The Children and Young People’s Mental Health Coalition and the Maternal Mental Health Alliance have, today, launched a new briefing exploring the mental health experiences of young mums.
Findings from a rapid review of the literature and focus groups with young mums from across the UK show that young mums aged 16-25 are at higher risk of experiencing mental health problems during pregnancy and after birth and face significant barriers in accessing support. Where they do access support, experiences of services can be poor.
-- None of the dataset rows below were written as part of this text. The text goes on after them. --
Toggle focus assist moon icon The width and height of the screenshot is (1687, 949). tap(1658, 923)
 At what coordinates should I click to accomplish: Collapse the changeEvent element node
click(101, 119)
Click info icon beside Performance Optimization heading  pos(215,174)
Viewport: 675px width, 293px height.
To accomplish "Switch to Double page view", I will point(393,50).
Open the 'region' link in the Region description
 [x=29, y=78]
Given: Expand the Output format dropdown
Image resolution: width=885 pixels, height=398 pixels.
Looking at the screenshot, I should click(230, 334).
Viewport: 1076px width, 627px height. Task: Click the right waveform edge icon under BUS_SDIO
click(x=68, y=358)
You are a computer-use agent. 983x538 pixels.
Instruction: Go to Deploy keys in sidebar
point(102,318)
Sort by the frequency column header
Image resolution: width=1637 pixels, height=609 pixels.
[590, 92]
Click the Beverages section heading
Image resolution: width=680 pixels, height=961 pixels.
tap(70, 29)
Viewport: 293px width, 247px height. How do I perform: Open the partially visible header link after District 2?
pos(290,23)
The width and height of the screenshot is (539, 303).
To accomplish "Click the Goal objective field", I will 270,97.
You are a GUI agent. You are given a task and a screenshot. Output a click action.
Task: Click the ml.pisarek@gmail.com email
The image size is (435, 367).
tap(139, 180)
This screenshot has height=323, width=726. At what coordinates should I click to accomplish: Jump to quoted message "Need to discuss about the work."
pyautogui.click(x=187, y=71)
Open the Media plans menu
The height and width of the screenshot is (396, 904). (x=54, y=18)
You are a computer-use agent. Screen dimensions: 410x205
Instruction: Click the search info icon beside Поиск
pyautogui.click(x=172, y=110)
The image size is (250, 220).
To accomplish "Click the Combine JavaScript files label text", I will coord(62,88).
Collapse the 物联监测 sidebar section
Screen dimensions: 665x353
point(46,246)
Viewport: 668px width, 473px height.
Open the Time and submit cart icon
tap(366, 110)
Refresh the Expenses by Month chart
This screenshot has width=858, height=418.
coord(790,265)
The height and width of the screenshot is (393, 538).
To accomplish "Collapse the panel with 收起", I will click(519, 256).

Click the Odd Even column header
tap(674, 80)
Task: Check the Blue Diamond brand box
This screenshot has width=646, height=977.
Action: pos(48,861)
Based on feedback received from young mothers, this briefing identifies 4 priority areas for action:
- Listen and respond to the needs of young mothers in national and local systems
- Resource and invest in universal and preventative services
- Ensure access to specialist mental health services
- Research and listen to the voices of young mums
An infographic depicting a ‘Dream City of Support’ informed by focus group discussions with young mums identifies health visitors as part of a range of services they would like to see in place. The briefing highlights the skilled, preventative work that health visitors offer and aligns with existing evidence that health visitors, when adequately resourced and trained, can provide clinically and cost-effective perinatal mental health care. However, the drastic reduction in the health visitor workforce over recent years means urgent action is needed to ensure that all families, and particularly those facing multiple disadvantage, are able to quickly access the right support.
Hilda Beauchamp, Perinatal and Infant Mental Health Lead at iHV, said:
“We welcome this timely report highlighting areas for action to improve services for young mums. We know that young mums are so much more likely to experience shame, stigma and judgment and that this can significantly impact their mental health. The rise in teenage maternal suicide rates highlighted in the recent MBRRACE report was sobering.
“At the iHV, we are fully supportive of the coalition’s recommendation to conduct an in-depth review of the circumstances surrounding these deaths. Currently health visitor records are not routinely examined as part of the Confidential Enquiry review process. Health visitors are the only health professionals that proactively and systematically reach all families with babies and young children throughout the perinatal period, including young mums. We would recommend consideration of the contribution that health visitors can make to the MBRRACE process to fully understand where change can be made in the provision of services across the whole pathway of care.”
Becoming a parent is challenging at any age, but many young mums experience additional difficulties such as experiences of care, isolation and loneliness, housing difficulties, poverty and employment discrimination, that contribute to poor mental health. Learning from best practice examples of holistic support for young mums across the UK is included in this briefing, adding weight to the recommendations for further work and research, including action required in the devolved nations.
The iHV fully supports the report’s concluding statement that:
For too long, young mums’ needs and views have been ignored. It is time their experiences were listened to, and their needs centred in the planning of perinatal mental health support.